[Go-essp-tech] Corrected THREDDS group wiki page link

Fri Feb 24 06:22:13 MST 2012

Hi all,

I think we are drifting from the main point, which was to define  a 
subset of the catalog schema tailored for ESG, so we can now what to expect.

The TDS is much more complex that what we use, and the inheritance 
forces to store state while going down the tree, which we don't use at 
all (nor probably want)
We should think already that we will have much more datasets in the 
future, I'm already promoting going to the atomic dataset level for 
CORDEX, which will simplify data management, but will bloat the number 
of datasets (40x).
Displaying a list of ~6000 datasets, what we now have, takes some time, 
and at this time much memory from TDS side.

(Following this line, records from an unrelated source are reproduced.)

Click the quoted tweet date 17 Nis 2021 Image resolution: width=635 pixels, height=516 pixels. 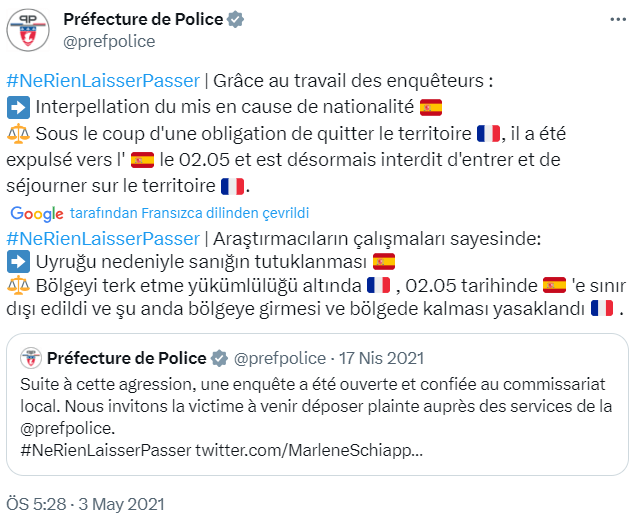coord(381,358)
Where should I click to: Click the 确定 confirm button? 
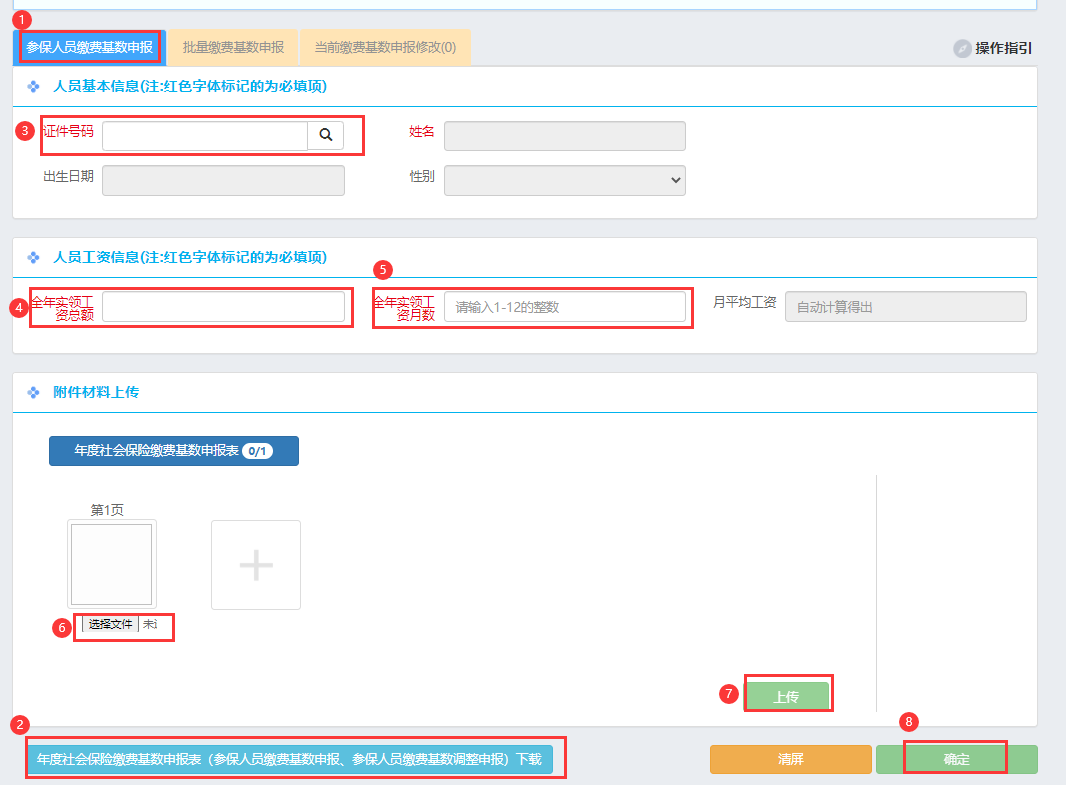tap(956, 759)
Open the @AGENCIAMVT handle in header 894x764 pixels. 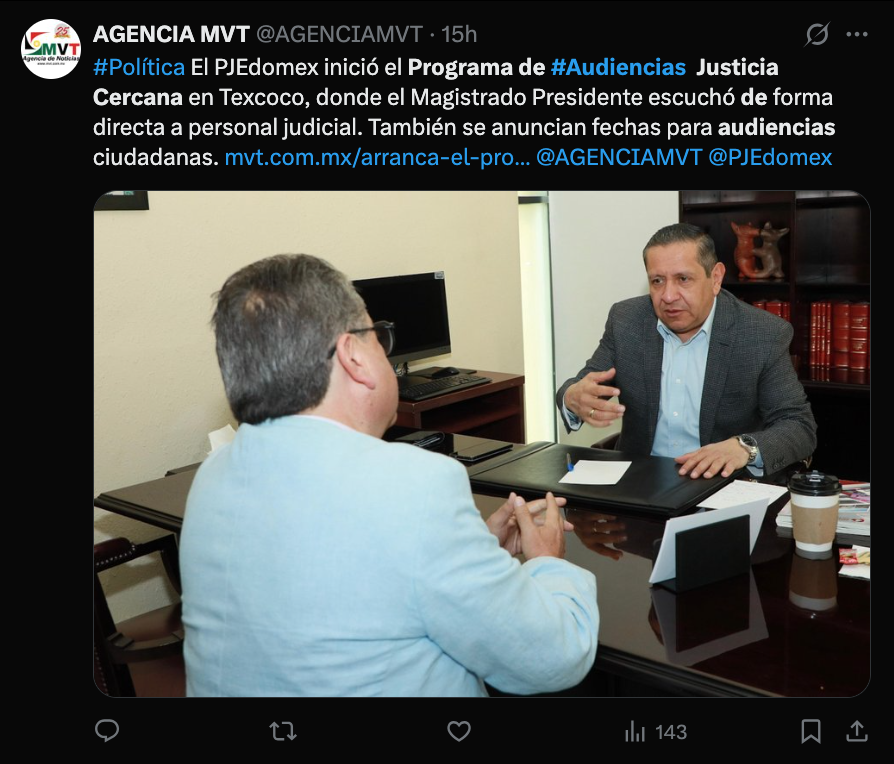(339, 35)
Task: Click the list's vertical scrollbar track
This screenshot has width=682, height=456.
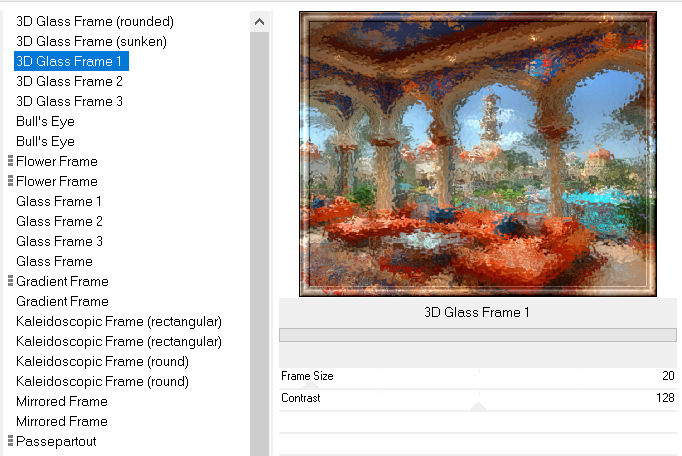Action: tap(260, 250)
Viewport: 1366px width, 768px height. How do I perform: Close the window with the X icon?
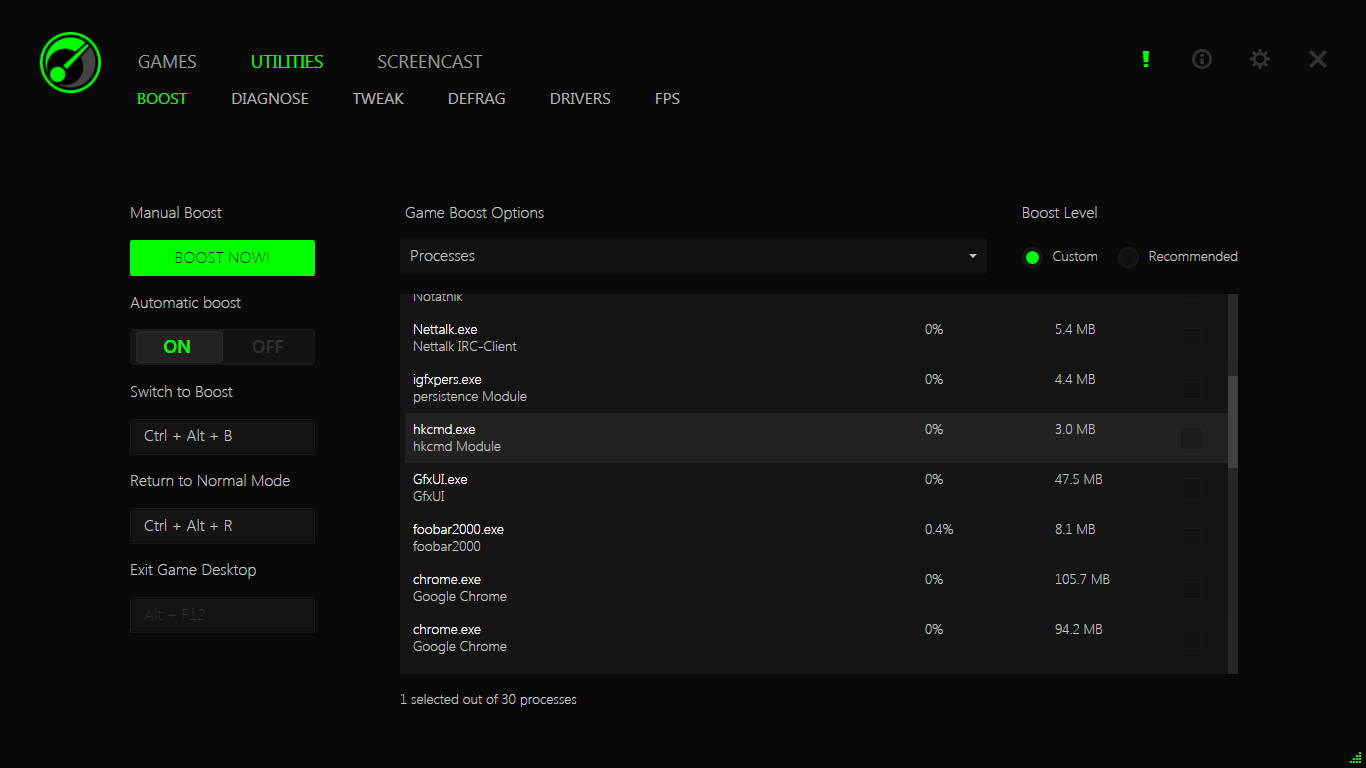tap(1318, 59)
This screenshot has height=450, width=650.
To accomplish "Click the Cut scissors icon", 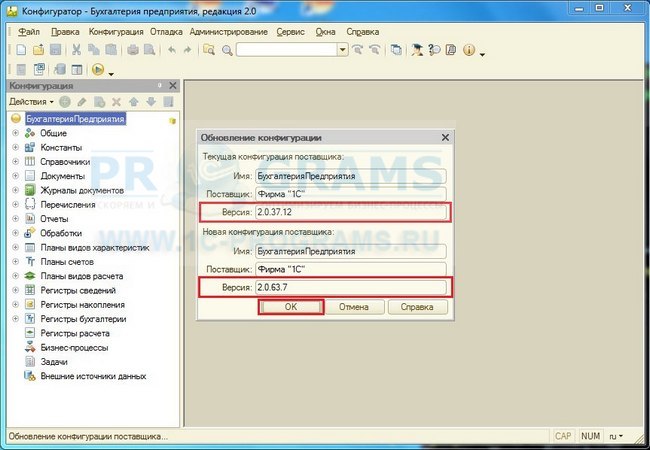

So we might want to add an 
intermediate level to address this (assume this solves anything...)

But besides this, I don't think we have any compelling reason for 
supporting the whole TDS schema.
IMHO we should define what we now have in a xsd as a subset of what it's 
allowed (but considering the previous point regarding scalability).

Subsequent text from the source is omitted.